Re: [PATCH RFC kenrel/rcu] Eliminate BUG_ON() for sync.c

From: Oleg Nesterov
Date: Wed Oct 31 2018 - 13:26:11 EST


On 10/30, Paul E. McKenney wrote:
>
> On Mon, Oct 22, 2018 at 06:14:40PM +0200, Oleg Nesterov wrote:
> > > > ----------------------------------------------------------------------------
> > > > Damn.
> > > >
> > > > This suddenly reminds me that I rewrote this code completely, and you even
> > > > reviewed the new implementation and (iirc) acked it!
> > > >
> > > > However, I failed to force myself to rewrite the comments, and that is why
> > > > I didn't send the "official" patch :/
> > > >
> > > > May be some time...
> > >
> > > Could you please point me at the last email thread? Yes, I should be
> > > able to find it, but I would probably get the wrong one. :-/
> >
> > probably this one,
> >
> > [PATCH] rcu_sync: simplify the state machine, introduce __rcu_sync_enter()
> > https://lkml.org/lkml/2016/7/16/150
> >
> > but I am not sure, will recheck tomorrow.
>
> Just following up... Here is what I currently have.

Hmm.

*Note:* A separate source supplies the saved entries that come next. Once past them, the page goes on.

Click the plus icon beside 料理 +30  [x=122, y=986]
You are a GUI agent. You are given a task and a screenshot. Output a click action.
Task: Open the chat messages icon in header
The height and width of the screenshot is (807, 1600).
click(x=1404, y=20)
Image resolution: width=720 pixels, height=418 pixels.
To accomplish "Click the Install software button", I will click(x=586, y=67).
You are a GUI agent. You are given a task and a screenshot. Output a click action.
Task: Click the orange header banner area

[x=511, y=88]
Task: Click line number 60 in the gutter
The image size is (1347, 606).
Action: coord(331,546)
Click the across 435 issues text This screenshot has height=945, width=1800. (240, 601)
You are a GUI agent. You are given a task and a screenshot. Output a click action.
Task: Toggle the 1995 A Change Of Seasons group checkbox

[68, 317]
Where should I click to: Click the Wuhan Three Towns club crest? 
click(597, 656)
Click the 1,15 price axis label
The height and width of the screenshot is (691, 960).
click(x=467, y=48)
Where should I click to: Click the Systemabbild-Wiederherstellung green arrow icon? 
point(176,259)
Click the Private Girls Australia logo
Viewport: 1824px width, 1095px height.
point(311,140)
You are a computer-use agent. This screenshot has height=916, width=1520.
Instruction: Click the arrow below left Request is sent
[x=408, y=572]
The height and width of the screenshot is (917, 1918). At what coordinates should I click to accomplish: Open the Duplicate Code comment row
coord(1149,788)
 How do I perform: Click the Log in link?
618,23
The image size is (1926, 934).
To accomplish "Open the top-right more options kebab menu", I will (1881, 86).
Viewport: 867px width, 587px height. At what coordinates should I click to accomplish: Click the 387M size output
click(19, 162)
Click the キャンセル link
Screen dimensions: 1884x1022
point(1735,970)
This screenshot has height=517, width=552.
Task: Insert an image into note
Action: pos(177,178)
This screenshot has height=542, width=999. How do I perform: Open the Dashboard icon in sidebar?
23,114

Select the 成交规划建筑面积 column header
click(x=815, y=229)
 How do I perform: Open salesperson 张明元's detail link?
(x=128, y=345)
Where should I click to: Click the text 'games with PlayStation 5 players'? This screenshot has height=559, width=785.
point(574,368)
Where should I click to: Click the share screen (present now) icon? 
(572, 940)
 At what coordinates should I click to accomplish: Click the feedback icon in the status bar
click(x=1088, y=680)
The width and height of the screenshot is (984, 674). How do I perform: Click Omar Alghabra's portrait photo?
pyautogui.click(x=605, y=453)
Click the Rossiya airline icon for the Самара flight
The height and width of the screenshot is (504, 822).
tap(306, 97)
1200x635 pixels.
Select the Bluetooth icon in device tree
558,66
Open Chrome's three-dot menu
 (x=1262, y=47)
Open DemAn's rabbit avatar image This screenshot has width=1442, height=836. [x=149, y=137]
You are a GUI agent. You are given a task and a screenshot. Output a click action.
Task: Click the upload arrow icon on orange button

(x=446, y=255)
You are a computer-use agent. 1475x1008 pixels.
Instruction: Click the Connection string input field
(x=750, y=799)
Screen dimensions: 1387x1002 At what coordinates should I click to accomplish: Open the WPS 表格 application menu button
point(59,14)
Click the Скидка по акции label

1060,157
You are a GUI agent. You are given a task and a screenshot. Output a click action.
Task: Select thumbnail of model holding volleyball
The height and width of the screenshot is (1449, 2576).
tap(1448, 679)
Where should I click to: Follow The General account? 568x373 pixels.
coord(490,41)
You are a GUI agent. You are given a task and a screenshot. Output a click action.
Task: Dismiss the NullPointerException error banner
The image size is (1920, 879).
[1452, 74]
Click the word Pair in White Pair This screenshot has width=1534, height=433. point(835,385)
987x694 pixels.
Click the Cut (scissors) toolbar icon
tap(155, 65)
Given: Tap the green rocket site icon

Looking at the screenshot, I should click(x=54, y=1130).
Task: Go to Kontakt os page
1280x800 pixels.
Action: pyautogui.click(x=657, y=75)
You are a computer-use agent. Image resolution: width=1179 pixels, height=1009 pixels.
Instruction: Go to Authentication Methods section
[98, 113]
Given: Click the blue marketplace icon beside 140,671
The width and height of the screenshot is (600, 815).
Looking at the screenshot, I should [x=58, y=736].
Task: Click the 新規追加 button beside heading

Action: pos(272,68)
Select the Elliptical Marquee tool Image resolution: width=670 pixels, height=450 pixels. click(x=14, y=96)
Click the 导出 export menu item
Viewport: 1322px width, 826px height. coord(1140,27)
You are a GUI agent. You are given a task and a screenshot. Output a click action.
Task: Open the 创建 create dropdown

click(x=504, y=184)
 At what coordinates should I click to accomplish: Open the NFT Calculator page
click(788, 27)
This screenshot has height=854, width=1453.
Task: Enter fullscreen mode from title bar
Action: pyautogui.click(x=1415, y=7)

Are you sure you replied to the correct message? ;)

the patch below looks absolutely unrelated...

>
> Thanx, Paul
>
> ------------------------------------------------------------------------
>
> commit 1c1d315dfb7049d0233b89948a3fbcb61ea15d26
> Author: Dennis Krein <Dennis.Krein@xxxxxxxxxx>
> Date: Fri Oct 26 07:38:24 2018 -0700
>
> srcu: Lock srcu_data structure in srcu_gp_start()
>
> The srcu_gp_start() function is called with the srcu_struct structure's
> ->lock held, but not with the srcu_data structure's ->lock. This is
> problematic because this function accesses and updates the srcu_data
> structure's ->srcu_cblist, which is protected by that lock. Failing to
> hold this lock can result in corruption of the SRCU callback lists,
> which in turn can result in arbitrarily bad results.
>
> This commit therefore makes srcu_gp_start() acquire the srcu_data
> structure's ->lock across the calls to rcu_segcblist_advance() and
> rcu_segcblist_accelerate(), thus preventing this corruption.
>
> Reported-by: Bart Van Assche <bvanassche@xxxxxxx>
> Reported-by: Christoph Hellwig <hch@xxxxxxxxxxxxx>
> Signed-off-by: Dennis Krein <Dennis.Krein@xxxxxxxxxx>
> Signed-off-by: Paul E. McKenney <paulmck@xxxxxxxxxxxxx>
>
> diff --git a/kernel/rcu/srcutree.c b/kernel/rcu/srcutree.c
> index 60f3236beaf7..697a2d7e8e8a 100644
> --- a/kernel/rcu/srcutree.c
> +++ b/kernel/rcu/srcutree.c
> @@ -451,10 +451,12 @@ static void srcu_gp_start(struct srcu_struct *sp)
>
> lockdep_assert_held(&ACCESS_PRIVATE(sp, lock));
> WARN_ON_ONCE(ULONG_CMP_GE(sp->srcu_gp_seq, sp->srcu_gp_seq_needed));
> + spin_lock_rcu_node(sdp); /* Interrupts already disabled. */
> rcu_segcblist_advance(&sdp->srcu_cblist,
> rcu_seq_current(&sp->srcu_gp_seq));
> (void)rcu_segcblist_accelerate(&sdp->srcu_cblist,
> rcu_seq_snap(&sp->srcu_gp_seq));
> + spin_unlock_rcu_node(sdp); /* Interrupts remain disabled. */
> smp_mb(); /* Order prior store to ->srcu_gp_seq_needed vs. GP start. */
> rcu_seq_start(&sp->srcu_gp_seq);
> state = rcu_seq_state(READ_ONCE(sp->srcu_gp_seq));
>